Even though the contract transferred was called into existence by the laws of Minnesota, its obligation cannot be constitutionally impaired or withdrawn from the protection which those laws gave it at its inception. See Provident Savings Society v. Kentucky, 239 U. S. 103, 113, 144; Bedford v. Eastern Building & Loan Association, 181 U. S. 227. And while the creditor may rely on Minnesota law to enforce the debt, that may be equally true of the law of any other state where the debtor or his property may be found. So far as the transfer, as distinguished from the contract itself, is concerned, it is New York law and not that of Minnesota which, by generally accepted rules, is applied there and receives recognition elsewhere. See Bullen v. Wisconsin, 240 U. S. 625, 631; Russell v. Grigsby, 168 Fed. 577; Lee v. Abdy, 17 Q. B. Div. 309; Miller v. Campbell, 140 N. Y. 457, 460; Spencer v. Myers, 150 N. Y. 269. Once the bonds had passed beyond the state and were acquired by an owner domiciled elsewhere, the law of Minnesota neither protected, nor could it withhold the power of transfer or prescribe its terms.
*215In the light of these considerations, granting that the continued existence of the contract rested in part on the law of Minnesota, the relation of that law to the transfer in New York, both in point of theory and in every practical aspect, appears to me to be too attenuated to constitute any reasonable basis for deeming the transfer to be within the taxing jurisdiction of Minnesota.
As the present is not a tax on the debt, but only on the transfer of it, neither the analogies drawn from the law of property taxes nor the attempt to solve the present problem by ascribing to a legal relationship unconnected with any physical thing, a fictitious situs, can, I think, carry us very far toward a solution. Nor does it seem that the invocation of the Fourteenth Amendment to relieve from the burdens of double taxation, as such, promises more.

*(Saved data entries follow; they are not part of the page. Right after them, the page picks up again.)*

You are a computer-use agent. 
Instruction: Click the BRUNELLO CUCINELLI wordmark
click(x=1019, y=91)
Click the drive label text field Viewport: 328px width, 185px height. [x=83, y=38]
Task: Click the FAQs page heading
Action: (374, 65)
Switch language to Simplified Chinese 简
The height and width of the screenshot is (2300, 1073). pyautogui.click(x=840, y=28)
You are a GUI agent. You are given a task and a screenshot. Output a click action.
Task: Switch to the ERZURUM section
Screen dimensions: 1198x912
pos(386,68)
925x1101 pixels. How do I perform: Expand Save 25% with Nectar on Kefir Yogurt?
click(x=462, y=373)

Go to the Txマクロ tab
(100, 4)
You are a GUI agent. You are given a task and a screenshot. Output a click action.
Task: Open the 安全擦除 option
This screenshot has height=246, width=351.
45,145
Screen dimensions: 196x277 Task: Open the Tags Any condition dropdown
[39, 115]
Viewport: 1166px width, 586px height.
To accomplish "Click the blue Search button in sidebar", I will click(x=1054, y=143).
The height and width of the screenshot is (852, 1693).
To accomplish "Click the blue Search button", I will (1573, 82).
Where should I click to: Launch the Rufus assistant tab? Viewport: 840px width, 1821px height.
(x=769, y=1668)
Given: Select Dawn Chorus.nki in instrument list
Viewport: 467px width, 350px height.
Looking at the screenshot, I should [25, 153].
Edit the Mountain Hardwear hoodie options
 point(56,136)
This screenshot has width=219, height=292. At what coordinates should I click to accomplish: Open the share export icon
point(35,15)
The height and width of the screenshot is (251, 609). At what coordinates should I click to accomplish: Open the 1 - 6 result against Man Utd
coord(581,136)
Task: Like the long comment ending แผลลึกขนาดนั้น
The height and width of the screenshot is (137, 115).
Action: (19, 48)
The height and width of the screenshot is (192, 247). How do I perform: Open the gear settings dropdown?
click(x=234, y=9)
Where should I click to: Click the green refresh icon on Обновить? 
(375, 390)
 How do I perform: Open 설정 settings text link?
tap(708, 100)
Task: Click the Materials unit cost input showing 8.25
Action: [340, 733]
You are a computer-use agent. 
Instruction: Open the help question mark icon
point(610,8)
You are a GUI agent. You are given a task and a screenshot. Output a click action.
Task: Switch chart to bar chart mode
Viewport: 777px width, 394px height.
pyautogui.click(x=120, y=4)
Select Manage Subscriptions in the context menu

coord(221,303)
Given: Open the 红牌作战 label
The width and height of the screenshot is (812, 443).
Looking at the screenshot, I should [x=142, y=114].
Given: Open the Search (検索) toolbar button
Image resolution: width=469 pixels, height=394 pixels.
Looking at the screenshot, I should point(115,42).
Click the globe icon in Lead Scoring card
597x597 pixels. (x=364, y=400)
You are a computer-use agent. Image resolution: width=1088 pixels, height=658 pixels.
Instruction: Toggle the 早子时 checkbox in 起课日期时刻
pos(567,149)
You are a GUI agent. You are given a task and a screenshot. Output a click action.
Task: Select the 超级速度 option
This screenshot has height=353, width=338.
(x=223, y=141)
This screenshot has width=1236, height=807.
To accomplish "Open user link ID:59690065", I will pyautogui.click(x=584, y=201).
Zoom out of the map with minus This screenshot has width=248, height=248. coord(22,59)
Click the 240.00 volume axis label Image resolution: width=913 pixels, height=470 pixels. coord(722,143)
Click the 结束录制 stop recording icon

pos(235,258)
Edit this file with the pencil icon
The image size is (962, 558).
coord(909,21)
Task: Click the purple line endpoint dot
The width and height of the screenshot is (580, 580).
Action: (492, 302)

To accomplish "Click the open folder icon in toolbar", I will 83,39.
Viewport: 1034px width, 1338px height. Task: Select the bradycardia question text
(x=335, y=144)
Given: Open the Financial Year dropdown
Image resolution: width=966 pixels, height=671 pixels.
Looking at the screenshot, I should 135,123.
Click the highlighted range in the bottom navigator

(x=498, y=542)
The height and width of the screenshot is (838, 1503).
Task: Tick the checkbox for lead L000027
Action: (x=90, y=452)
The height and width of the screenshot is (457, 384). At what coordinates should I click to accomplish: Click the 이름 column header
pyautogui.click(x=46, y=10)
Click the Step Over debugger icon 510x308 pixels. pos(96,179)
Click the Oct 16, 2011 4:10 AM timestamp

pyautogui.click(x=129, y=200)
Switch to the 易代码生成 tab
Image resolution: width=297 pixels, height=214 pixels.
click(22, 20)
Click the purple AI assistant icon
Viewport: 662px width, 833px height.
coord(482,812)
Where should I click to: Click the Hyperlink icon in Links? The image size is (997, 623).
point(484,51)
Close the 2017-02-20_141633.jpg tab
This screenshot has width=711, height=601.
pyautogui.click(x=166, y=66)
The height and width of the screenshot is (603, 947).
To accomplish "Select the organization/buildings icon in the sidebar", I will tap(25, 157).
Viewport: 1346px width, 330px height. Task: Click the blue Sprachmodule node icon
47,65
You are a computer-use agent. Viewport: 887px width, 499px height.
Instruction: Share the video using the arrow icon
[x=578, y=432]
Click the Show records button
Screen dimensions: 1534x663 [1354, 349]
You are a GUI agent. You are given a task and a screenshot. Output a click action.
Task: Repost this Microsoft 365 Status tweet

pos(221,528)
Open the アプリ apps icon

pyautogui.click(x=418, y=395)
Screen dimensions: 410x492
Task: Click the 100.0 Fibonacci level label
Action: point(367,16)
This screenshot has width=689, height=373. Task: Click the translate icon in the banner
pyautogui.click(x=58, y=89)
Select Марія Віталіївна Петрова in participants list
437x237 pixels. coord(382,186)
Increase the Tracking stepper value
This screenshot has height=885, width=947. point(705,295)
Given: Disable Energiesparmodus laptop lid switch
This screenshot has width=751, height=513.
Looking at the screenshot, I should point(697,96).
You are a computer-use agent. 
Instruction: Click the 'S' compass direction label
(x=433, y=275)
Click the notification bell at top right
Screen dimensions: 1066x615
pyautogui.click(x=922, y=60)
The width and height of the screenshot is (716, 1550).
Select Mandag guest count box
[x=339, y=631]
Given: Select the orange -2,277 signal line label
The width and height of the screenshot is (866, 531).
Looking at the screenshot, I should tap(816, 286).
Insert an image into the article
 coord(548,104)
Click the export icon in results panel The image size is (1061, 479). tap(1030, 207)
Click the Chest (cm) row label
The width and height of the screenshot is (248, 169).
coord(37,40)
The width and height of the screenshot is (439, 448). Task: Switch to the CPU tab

Hitherto the fact that taxation is “ double ” has not been deemed to affect its constitutionality and there are, I think, too many situations in which a single economic interest may have such legal relationships with different taxing jurisdictions as to justify its taxation in both, to admit of our laying down any constitutional principle broadly prohibiting taxation merely because it is double, at least until that characterization is more precisely defined. .
It seems to me to be unnecessary and undesirable to lay down any doctrine whose extent and content are so dubious. Whether it is far reaching enough to overturn those cases which, in circumstances differing somewhat from the present, have been regarded as permitting taxation in more than one state, reaching the same economic interest, is so uncertain as to suggest doubts' of its trustworthiness and utility as a principle of judicial decision. See Wheeler v. Sohmer, 233 U. S. 434, and Blodgett v. Silberman, 277 U. S. 1; Scottish Union & National *216Ins. Co. v. Bowland, 196 U. S. 611, 620; Rogers v. Hennepin County, 240 U. S. 184, 191; New Orleans v. Stempel, 175 U. S. 309; Metropolitan Life Ins. Co. v. New Orleans, 205 U. S. 395; Bristol v. Washington County, 177 U. S. 133; Kirtland v. Hotchkiss, 100 U. S. 491, and Savings & Loan Society v. Multnomah County, 169 U. S. 421; Union Refrig. Transit Co. v. Kentucky, 199 U. S. 194, 205; Tappan v. Merchants National Bank, 19 Wall. 490, 499; Corry v. Baltimore, 196 U. S. 466, and Hawley v. Malden, 232 U. S. 1, 12; Blackstone v. Miller, 188 U. S. 189 (so far as it relates to the transfer tax on a bank account in the state of the bank), and Fidelity & Columbia Trust Co. v. Louisville, 245 U. S. 54, 58; Bullen v. Wisconsin, 240 U. S. 625, 631.